Once upon a time such compulsive behaviour was thought to be a purely female problem - like neuroses or anorexia (one of our recent queens was supposed to have stolen regularly from Harrods). But looking through the cuttings I saw that the last great kleptomaniac prosecuted in Britain had also been male. Two years ago an East Anglian theology student turned poultry worker, Duncan Jevons, was discovered to have stolen 42,000 books over 30 years - a rate of over three a week.

Mr Jevons also showed signs that the problem was not a desire for material gain. The 100 volumes of the complete works of St Thomas Aquinas, as whipped from the Catholic Centre Library in London, may be explained in terms of Mr Jevons's interest in religion. But the second full set of the Encyclopedia Britannica (both from the same library in Suffolk) is not so easily rationalised. Nothing was to be gained, other than satisfaction of the need to steal (accomplished in this case by carefully lining the volumes up on the inside windowsill of the library, leaving the window open - and then stealing the books from the outside).

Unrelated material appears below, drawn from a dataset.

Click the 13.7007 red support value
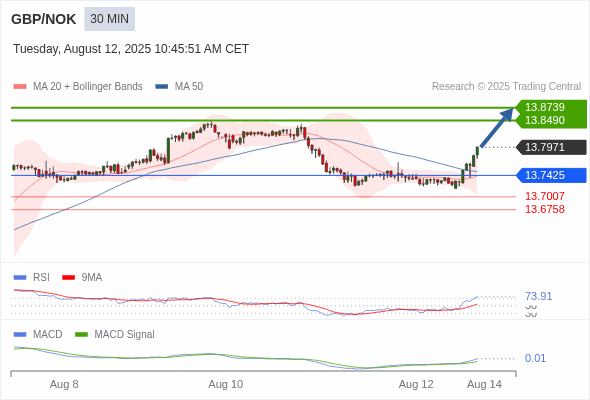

There are two observations to be made here. The first is that a remarkable lack of vigilance on the part of shopkeepers and librarians must attend the career of the successful kleptomaniac.

It is easy to see, for instance, that the trusting Catholic book-keepers might have missed the fact that the first couple of volumes of Aquinas had gone walkies. And the next score or so may just about be explicable, given high shelves and small librarians. But after 60 had gone, someone really should have noticed. And when only two were left, leaning sadly against each other in acres of space? Roughly the same, I feel, goes for the pilchards.

My second thought is even more profound. Mr Jevons, by his own admission, populated his house with the books. Mr Rickards - also living alone, and powerless - did something similar (though less intellectual) with canned goods. These were compulsions then, derived less from opportunity than from a need to fill the aching void. So, my thought continued, if I had an aching void (which you can see from my photograph, I do not) - what compulsion might I fill it with?

One woman journalist friend of mine, asked this question, plumped for compulsive letter writing, where you think up a grievance and pester every newspaper, MP, councillor and TV station with copies of your voluminous one-way correspondence. Each failure to reply properly can become a casus scripti for a new outbreak of writing.

For myself, I considered stalking, then dismissed it as too energetic. And abusive phone calls are easily traced these days. So, in the end, I settled for jigsaws. What would you have done?